JOHANNESBURG – South African President Cyril Ramaphosa said on Tuesday that his government “has no hesitation” in supporting the self-proclaimed Sahrawi Arab Republic (SADR) in Western Sahara.
The Polisario (Independence) Front, backed by Algeria, wants an independent state in Western Sahara, a vast expanse of desert that Morocco considers part of its own territory.
“We are concerned about the silence that prevails in the world about the struggle for self-determination by the people of Western Sahara,” Ramaphosa said during a visit by Polisario Front leader Brahim Ghali to Pretoria.
“We believe that other fights are louder (…) and therefore as South Africans we make it clear that we are in it firmly and without hesitation […] our support for the Saharawi people,” added the South African President.
“It’s a just fight, it’s a noble fight, it’s an honorable fight, a people who want to decide their own fate,” he said, comparing it to South Africa’s fight against the apartheid regime.
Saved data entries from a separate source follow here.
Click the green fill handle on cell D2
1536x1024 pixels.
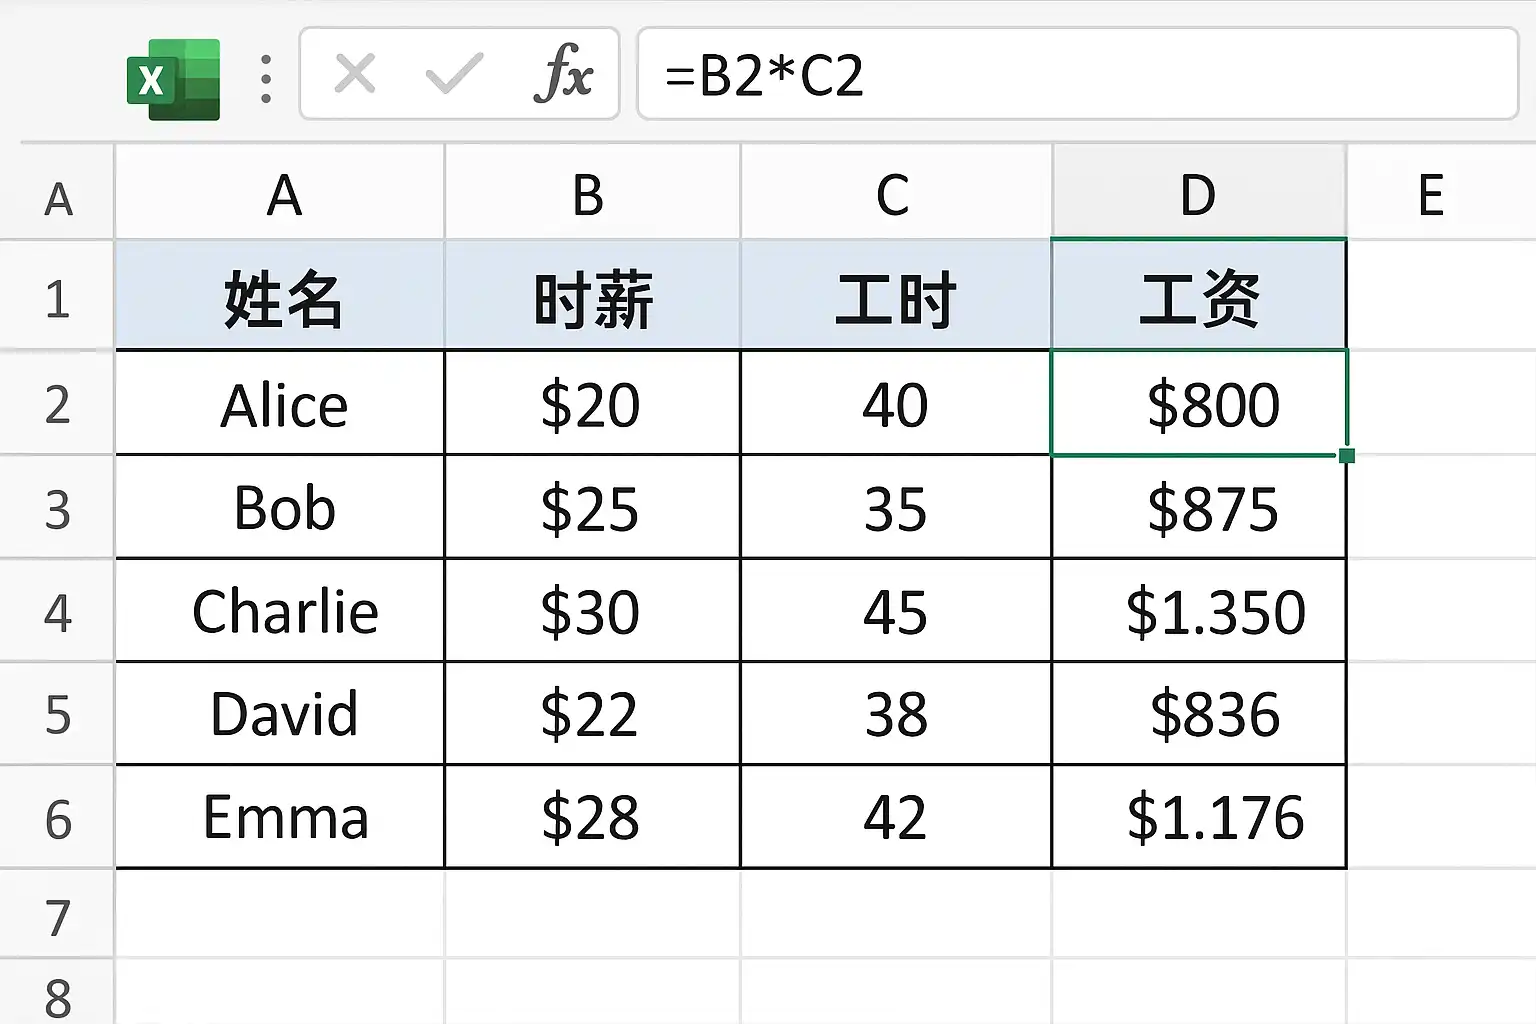click(1347, 456)
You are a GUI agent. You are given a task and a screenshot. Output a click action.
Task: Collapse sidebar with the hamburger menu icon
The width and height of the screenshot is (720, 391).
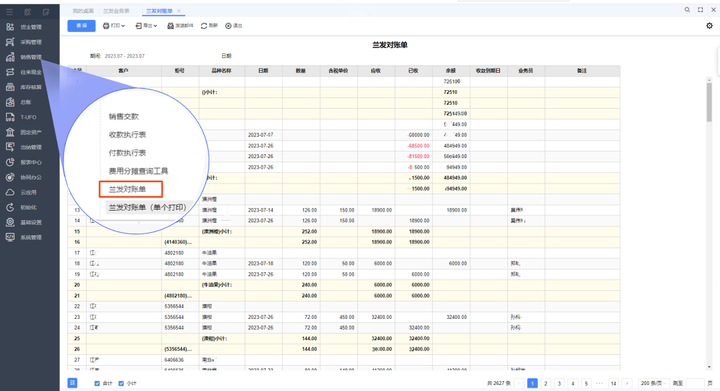9,11
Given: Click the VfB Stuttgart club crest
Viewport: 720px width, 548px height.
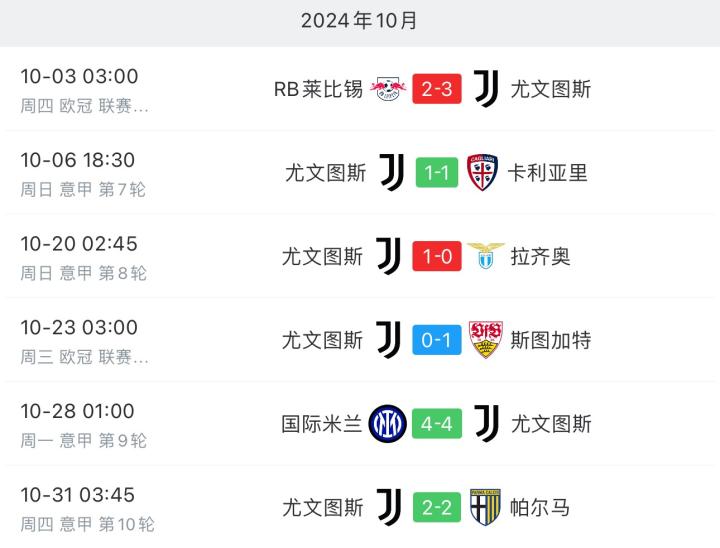Looking at the screenshot, I should [x=486, y=340].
A former Spanish colony, Western Sahara lies at the western end of the vast desert of the same name, which stretches along the Atlantic coast.
The Polisario, which proclaimed the SADR in 1976, continues to call for a UN-planned referendum on self-determination between the warring parties to be held in 1991, with the support of Algeria.
For its part, Morocco, which controls 80% of the territory, favors the autonomy of this territory, but under its exclusive sovereignty, and opposes any referendum raising the question of independence.
Both sides are waging a bitter diplomatic battle for the support of their allies.
The UN, which considers Western Sahara a “non-autonomous territory” in the absence of a final settlement, has deployed a peacekeeping mission there called Minurso.
The African Union (AU) recognizes the Sahrawi Arab Republic as one of its members.